The rate of underreporting we documented in this 10-year period, up to 27% in patients with confirmed TB diagnosis, was unacceptably high. Such failure to notify to the local Hygiene Office of new TB cases may have negative consequences in the epidemiological estimation and hinder the collection of the treatment outcome data. This last one is also affected by the absence of revision of reported TB cases. The notification, in fact, should be sent also for suspected cases, and TB diagnosis should however be excluded at a later time (in our revision 11 cases of “not confirmed TB” were in IIDS register).

As expected, the underreporting rate was higher for in patients treated in Day Hospital and in patients with a TB code in second or following position of the HDR. On the other hand, underreporting was significantly lower for patients with more severe diseases (like patients with cavitary lung lesions) or smear-positive cases. These data are in agreement with similar data collected in other Italian regions or other European countries [12, 13, 18, 19] in the last years, and confirm that the attention towards preventive measures to limit TB diffusion is still lacking.

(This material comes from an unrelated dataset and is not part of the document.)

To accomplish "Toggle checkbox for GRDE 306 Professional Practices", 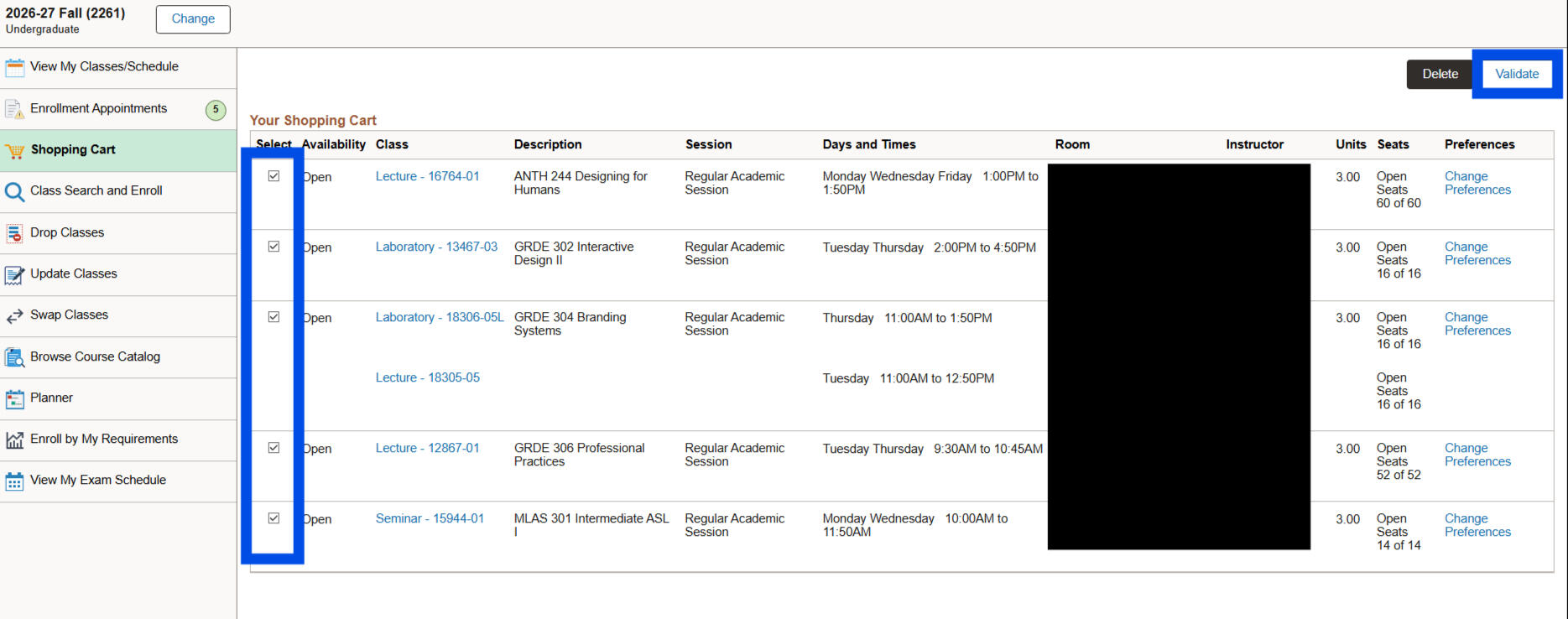I will click(x=273, y=448).
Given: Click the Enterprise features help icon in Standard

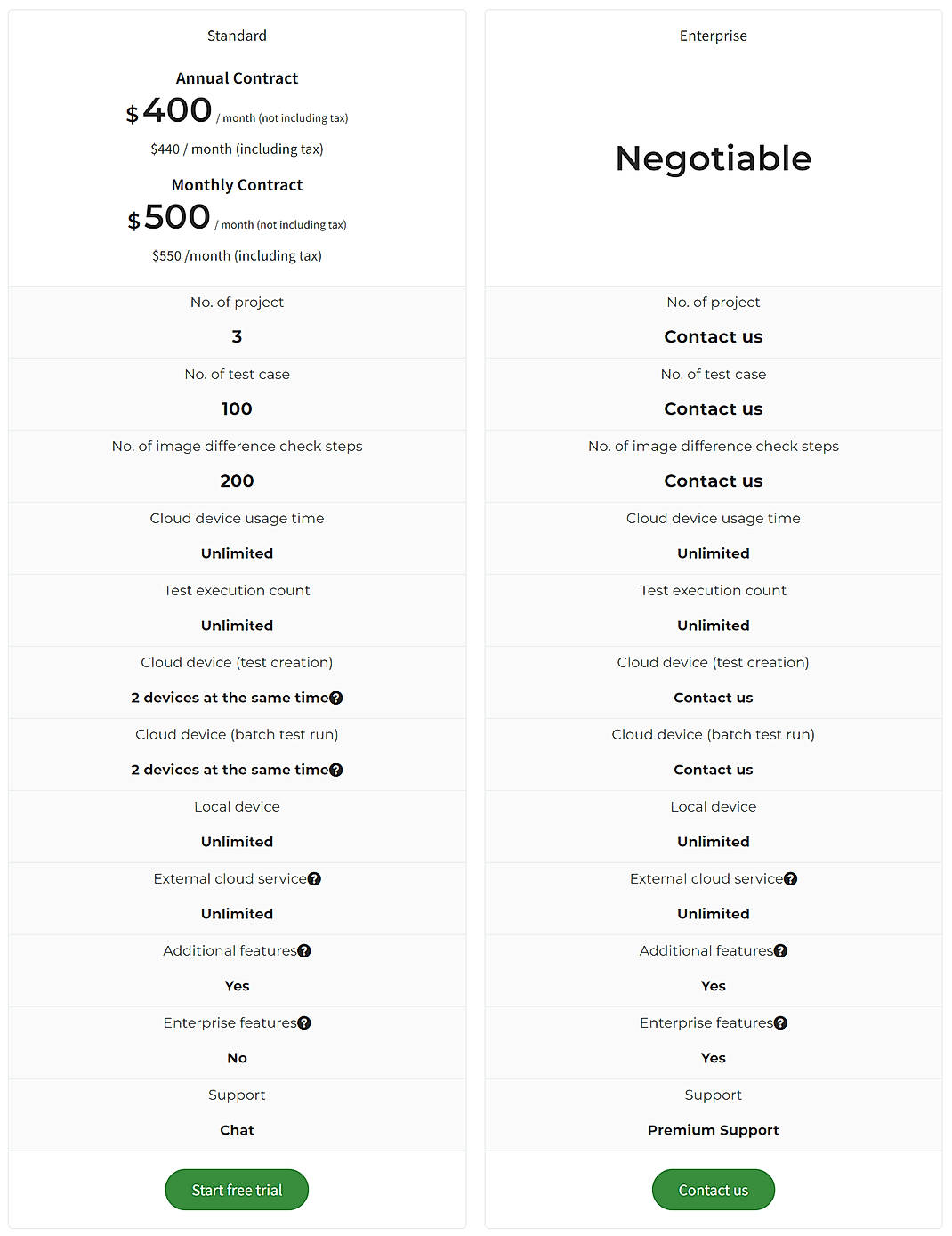Looking at the screenshot, I should click(x=304, y=1022).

Several reasons may be taken into consideration to explain such high underreporting rate. Firstly, some Units had not notified their TB cases and, in general, there was poor communication between the different units of UHP and the Hygiene Office as demonstrated by the incomplete overlap among the two different registers. A second reason that may explain why the data are incomplete is the extreme spreading of TB cases across too many different Units (almost 16) in our Hospital. Another point may be the inaccuracy of the TB code reported in the HDR. We were able, indeed, to confirm diagnosis of active TB (by direct examination of the CRF) in 93% of cases with TB code in first position of HDR, in comparison with the 56% only of the cases with TB code in second or following position of the HDR, with a high positive predictive value only for TB code in first position. This represents a limit for the accuracy of this evaluation and suggests that other, more accurate methods for the definition of active TB should be considered.

We considered as “confirmed” TB diagnoses all the cases where the direct examination of the CRF allowed to be confident that the diagnosis of TB was correct (according to the ATS/CDC 1999 criteria) (17). In this case, the TB diagnosis in first position of the HDR suggest that TB was “active” and probably the main reason for the hospitalization.

The number of TB cases observed during this last decade at the UHP was fairly stable over time, with a relative increase in the ratio between immigrants and Italians. The incidence rate cannot be computed, due to the uncertainty of the real full population attending the University Hospital, and because TB patients tend to migrate from one Hospital to the other. However we can speculate that the rate of new TB cases is fairly high (an average of 78 new cases/year was observed).

Therefore, our data have some limitations. Data obtained from some registers (IIDS or LR) may belong to patients treated as outpatients by specialists or GPs or that might have been observed in other hospitals of the large Pisa area. Furthermore, for a considerable number of HDR, no direct examination of the CRF was obtained, and, in addition, accuracy of the TB code was not assessed for this group of patients. Finally, some data derived from other Laboratory Units were missing and not included in the present analysis.

Conclusion

In conclusion, we confirmed that the rate of underreporting TB is still high in Central Italy in the last 10 years. It is urgent to promote awareness of clinicians and microbiologists of the importance of TB control by implementing a greater centralization in TB management, and by improving communication between different Hospital Units (Mycobacteriology, Medical Direction, Medical Units, Preventive Services).